■ **Task to carry out**
Please transcribe the data that follows exactly, from its first line through the line that contains "The DogHouse (978, 934)".

==== Entries provided

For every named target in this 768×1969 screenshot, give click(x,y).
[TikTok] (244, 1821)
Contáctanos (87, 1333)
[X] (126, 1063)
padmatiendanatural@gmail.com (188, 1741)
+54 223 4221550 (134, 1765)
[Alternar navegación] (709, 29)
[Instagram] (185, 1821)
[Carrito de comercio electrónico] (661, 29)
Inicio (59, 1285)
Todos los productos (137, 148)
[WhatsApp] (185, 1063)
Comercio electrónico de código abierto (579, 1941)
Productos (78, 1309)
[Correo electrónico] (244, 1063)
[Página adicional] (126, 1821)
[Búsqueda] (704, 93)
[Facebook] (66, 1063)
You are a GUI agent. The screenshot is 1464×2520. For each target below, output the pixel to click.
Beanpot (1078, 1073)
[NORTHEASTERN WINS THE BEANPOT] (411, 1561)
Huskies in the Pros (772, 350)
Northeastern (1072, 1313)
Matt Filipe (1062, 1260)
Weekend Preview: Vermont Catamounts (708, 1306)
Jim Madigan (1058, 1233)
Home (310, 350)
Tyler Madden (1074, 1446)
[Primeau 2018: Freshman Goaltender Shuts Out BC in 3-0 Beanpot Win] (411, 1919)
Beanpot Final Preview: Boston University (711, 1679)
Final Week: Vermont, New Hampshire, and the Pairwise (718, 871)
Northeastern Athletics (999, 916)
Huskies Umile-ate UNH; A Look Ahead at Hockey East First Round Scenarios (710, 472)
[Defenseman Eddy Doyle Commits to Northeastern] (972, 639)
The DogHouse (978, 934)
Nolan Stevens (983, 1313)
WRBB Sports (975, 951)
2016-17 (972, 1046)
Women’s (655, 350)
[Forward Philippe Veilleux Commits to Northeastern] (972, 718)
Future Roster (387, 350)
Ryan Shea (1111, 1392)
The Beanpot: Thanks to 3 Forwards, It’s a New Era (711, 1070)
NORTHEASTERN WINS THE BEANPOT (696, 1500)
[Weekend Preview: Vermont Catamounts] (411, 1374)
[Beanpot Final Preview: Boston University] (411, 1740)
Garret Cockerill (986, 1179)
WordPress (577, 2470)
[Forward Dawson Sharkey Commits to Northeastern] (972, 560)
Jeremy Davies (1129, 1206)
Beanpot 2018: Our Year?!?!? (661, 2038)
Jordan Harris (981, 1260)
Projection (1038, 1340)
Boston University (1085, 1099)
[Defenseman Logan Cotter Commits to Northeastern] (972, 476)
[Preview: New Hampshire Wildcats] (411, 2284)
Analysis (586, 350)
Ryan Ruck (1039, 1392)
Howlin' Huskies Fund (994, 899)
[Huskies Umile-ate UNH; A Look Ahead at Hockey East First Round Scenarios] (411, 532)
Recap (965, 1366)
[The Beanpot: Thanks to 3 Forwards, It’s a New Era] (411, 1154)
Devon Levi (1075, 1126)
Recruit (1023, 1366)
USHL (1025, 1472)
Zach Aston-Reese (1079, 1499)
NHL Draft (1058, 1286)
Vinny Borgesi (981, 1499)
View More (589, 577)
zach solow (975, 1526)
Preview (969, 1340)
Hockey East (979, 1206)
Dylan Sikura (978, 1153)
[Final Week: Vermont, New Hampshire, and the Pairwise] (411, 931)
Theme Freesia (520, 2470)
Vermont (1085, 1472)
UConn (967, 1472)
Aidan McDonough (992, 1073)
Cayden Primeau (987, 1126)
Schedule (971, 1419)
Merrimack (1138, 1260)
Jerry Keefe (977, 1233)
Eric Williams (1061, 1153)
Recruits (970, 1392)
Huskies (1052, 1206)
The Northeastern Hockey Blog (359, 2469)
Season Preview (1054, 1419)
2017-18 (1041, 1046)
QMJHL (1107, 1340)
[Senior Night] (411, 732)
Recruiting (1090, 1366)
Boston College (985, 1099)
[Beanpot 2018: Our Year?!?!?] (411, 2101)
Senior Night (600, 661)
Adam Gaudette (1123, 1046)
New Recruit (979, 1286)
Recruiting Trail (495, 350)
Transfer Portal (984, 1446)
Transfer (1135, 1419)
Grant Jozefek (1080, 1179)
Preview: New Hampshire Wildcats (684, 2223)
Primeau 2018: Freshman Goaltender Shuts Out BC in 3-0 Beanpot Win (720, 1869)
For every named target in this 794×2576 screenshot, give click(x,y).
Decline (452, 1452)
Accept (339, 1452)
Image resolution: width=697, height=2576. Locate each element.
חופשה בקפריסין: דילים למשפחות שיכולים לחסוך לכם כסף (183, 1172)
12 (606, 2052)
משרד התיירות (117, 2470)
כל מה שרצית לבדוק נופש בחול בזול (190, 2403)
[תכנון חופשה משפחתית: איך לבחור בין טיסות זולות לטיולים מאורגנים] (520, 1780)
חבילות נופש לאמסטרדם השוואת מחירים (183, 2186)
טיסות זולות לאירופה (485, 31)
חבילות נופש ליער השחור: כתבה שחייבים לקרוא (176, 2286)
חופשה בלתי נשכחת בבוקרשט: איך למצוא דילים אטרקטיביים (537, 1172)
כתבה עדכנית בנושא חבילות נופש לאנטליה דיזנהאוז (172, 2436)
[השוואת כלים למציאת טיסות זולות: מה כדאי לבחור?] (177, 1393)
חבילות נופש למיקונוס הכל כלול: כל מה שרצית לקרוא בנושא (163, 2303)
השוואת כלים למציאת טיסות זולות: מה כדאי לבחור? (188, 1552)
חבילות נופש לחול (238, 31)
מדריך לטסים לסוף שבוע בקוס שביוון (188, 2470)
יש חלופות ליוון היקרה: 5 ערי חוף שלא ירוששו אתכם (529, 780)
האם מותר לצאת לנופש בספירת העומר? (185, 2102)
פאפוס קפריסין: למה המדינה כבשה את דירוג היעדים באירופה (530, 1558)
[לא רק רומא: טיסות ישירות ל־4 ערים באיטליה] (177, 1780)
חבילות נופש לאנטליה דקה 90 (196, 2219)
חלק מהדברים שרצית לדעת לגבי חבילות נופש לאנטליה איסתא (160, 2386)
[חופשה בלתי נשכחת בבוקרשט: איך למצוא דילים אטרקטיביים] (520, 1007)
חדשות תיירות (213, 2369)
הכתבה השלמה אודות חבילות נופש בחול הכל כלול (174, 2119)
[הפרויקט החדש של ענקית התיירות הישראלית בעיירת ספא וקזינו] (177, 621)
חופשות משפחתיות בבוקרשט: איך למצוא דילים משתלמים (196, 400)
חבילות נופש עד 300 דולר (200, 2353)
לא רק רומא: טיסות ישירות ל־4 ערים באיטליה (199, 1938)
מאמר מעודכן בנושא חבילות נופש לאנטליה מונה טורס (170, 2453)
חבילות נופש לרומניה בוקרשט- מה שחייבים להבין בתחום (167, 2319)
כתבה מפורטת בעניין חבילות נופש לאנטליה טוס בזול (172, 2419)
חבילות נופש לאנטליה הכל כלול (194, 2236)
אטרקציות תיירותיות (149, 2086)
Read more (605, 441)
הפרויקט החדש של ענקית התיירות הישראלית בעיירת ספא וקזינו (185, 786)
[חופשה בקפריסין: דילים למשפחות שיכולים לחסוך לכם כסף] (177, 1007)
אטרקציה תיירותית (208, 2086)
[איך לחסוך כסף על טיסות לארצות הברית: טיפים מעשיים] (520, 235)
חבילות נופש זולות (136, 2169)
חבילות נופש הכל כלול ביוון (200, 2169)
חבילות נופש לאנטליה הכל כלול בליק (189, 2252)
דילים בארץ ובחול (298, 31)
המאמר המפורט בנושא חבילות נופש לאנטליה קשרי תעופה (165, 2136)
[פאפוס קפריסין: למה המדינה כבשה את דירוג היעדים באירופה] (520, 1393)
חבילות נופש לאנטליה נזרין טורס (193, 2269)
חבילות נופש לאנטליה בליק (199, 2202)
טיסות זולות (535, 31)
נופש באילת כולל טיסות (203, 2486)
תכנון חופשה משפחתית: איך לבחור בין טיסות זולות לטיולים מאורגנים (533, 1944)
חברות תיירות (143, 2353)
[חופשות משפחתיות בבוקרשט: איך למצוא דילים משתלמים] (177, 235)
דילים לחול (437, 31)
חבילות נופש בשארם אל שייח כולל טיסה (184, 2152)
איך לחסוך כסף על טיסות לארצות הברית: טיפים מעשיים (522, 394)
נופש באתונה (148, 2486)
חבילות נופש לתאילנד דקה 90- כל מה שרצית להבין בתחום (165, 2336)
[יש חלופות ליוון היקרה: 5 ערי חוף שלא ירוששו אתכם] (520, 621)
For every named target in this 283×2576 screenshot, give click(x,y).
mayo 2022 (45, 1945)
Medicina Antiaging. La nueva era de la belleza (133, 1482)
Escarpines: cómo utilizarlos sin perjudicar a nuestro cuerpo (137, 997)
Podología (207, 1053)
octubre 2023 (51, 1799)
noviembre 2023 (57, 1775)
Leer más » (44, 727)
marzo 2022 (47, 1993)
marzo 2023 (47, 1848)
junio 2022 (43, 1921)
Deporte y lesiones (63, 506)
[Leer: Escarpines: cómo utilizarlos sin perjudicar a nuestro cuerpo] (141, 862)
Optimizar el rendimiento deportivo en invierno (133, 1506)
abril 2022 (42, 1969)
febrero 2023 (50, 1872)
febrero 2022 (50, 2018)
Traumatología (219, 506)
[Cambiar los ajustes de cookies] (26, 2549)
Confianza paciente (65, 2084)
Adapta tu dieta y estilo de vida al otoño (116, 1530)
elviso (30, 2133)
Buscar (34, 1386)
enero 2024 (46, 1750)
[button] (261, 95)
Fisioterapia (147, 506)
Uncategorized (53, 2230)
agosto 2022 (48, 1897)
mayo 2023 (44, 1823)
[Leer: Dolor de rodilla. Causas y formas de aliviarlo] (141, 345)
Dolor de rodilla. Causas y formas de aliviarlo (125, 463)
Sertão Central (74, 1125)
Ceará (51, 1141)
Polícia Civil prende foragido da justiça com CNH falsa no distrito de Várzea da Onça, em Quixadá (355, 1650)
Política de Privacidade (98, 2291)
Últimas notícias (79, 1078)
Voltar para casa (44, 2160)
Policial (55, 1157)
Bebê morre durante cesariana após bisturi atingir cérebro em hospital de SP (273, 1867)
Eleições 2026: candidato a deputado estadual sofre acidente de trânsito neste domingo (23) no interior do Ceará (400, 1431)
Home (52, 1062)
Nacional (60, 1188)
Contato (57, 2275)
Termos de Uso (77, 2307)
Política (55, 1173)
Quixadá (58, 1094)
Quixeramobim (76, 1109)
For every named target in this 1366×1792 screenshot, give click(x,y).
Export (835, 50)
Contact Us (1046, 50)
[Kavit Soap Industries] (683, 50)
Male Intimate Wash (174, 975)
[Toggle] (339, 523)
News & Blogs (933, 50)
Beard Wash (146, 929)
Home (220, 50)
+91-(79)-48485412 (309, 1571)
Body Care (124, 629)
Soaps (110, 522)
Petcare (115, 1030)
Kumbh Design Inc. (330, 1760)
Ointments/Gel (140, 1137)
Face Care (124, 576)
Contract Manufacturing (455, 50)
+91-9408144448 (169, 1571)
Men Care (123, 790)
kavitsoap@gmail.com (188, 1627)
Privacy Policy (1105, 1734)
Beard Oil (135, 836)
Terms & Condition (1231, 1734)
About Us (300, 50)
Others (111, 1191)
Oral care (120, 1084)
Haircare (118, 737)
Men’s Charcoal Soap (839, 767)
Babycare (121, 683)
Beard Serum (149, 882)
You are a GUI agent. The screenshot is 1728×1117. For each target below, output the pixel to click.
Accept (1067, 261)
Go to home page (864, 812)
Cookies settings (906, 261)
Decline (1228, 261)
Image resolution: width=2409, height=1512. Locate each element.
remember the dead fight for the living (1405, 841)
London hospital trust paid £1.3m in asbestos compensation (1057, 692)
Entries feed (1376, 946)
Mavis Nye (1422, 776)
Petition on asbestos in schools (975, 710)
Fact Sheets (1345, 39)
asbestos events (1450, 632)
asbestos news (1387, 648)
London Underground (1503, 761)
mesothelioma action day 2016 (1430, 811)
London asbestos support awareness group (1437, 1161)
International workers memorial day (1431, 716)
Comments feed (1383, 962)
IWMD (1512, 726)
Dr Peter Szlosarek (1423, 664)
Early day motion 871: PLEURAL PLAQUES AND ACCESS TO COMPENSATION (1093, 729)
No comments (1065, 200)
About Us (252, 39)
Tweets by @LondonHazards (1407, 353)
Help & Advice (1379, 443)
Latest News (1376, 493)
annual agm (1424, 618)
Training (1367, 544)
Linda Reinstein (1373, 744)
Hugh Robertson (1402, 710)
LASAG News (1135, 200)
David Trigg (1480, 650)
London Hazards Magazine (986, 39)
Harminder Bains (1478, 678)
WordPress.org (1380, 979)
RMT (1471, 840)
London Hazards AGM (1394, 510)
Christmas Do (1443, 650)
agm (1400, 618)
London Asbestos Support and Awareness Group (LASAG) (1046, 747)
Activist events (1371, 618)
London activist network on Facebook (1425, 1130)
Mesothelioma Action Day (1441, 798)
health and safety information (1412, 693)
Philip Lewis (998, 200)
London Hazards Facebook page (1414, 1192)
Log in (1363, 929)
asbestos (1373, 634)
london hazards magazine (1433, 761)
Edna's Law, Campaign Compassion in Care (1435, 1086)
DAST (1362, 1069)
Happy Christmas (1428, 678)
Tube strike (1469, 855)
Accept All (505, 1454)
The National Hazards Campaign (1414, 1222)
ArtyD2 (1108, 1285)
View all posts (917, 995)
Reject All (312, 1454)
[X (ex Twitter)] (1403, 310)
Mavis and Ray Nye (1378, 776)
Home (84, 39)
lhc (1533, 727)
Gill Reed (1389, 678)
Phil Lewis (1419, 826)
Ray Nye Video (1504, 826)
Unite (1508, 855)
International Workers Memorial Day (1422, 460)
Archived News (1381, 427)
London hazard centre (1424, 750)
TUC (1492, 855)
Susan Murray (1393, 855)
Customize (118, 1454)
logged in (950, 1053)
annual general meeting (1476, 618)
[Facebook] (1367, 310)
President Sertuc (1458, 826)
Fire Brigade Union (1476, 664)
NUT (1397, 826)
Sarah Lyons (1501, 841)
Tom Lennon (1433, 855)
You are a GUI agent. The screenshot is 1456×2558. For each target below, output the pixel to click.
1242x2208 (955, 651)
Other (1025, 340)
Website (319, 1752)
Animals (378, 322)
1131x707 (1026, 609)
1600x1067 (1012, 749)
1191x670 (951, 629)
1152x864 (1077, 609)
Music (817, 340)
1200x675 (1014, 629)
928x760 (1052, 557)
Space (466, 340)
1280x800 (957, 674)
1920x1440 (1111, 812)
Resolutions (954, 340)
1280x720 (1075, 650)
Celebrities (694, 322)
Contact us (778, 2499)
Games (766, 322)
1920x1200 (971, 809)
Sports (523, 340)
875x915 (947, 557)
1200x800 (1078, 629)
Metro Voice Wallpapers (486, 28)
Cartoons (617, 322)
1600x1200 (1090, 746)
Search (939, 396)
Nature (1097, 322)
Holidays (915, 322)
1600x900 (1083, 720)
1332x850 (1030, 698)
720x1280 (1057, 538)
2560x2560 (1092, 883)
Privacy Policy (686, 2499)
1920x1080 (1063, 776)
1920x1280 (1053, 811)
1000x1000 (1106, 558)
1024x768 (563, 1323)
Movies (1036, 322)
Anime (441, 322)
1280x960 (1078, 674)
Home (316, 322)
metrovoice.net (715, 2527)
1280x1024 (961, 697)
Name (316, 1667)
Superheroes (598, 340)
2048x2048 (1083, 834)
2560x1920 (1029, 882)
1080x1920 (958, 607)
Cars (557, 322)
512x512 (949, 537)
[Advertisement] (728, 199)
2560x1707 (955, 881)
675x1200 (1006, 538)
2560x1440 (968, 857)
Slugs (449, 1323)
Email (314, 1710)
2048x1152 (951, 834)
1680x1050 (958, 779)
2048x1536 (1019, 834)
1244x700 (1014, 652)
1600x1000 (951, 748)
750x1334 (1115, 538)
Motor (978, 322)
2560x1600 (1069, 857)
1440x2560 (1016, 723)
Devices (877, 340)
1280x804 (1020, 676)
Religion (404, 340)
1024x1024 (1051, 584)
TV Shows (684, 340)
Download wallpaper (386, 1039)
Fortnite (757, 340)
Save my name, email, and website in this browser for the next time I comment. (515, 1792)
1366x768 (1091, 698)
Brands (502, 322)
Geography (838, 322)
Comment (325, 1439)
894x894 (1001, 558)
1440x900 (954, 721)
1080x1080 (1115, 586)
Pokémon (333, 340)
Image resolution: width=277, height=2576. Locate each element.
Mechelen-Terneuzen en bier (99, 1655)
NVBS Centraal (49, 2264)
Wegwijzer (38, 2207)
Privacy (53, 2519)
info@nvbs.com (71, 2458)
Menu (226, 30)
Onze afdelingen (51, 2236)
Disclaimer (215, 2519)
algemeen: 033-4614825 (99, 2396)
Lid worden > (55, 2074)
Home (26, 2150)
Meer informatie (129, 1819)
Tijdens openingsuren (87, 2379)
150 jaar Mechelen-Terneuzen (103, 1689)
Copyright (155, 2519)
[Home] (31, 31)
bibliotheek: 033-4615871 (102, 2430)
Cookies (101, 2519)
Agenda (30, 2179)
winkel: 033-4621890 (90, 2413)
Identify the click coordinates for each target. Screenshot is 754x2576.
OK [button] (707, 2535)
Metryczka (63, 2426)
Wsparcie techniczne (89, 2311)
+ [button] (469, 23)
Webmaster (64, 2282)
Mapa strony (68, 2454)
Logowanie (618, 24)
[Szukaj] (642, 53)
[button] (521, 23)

========

■ **Response area**
For every named target in this 768×1969 screenshot, give click(x,y).
[TikTok] (244, 1821)
Contáctanos (87, 1333)
[X] (126, 1063)
padmatiendanatural@gmail.com (188, 1741)
+54 223 4221550 (134, 1765)
[Alternar navegación] (709, 29)
[Instagram] (185, 1821)
[Carrito de comercio electrónico] (661, 29)
Inicio (59, 1285)
Todos los productos (137, 148)
[WhatsApp] (185, 1063)
Comercio electrónico de código abierto (579, 1941)
Productos (78, 1309)
[Correo electrónico] (244, 1063)
[Página adicional] (126, 1821)
[Búsqueda] (704, 93)
[Facebook] (66, 1063)
You are a GUI agent. The screenshot is 1464×2520. For each target below, output the pixel to click.
Beanpot (1078, 1073)
[NORTHEASTERN WINS THE BEANPOT] (411, 1561)
Huskies in the Pros (772, 350)
Northeastern (1072, 1313)
Matt Filipe (1062, 1260)
Weekend Preview: Vermont Catamounts (708, 1306)
Jim Madigan (1058, 1233)
Home (310, 350)
Tyler Madden (1074, 1446)
[Primeau 2018: Freshman Goaltender Shuts Out BC in 3-0 Beanpot Win] (411, 1919)
Beanpot Final Preview: Boston University (711, 1679)
Final Week: Vermont, New Hampshire, and the Pairwise (718, 871)
Northeastern Athletics (999, 916)
Huskies Umile-ate UNH; A Look Ahead at Hockey East First Round Scenarios (710, 472)
[Defenseman Eddy Doyle Commits to Northeastern] (972, 639)
The DogHouse (978, 934)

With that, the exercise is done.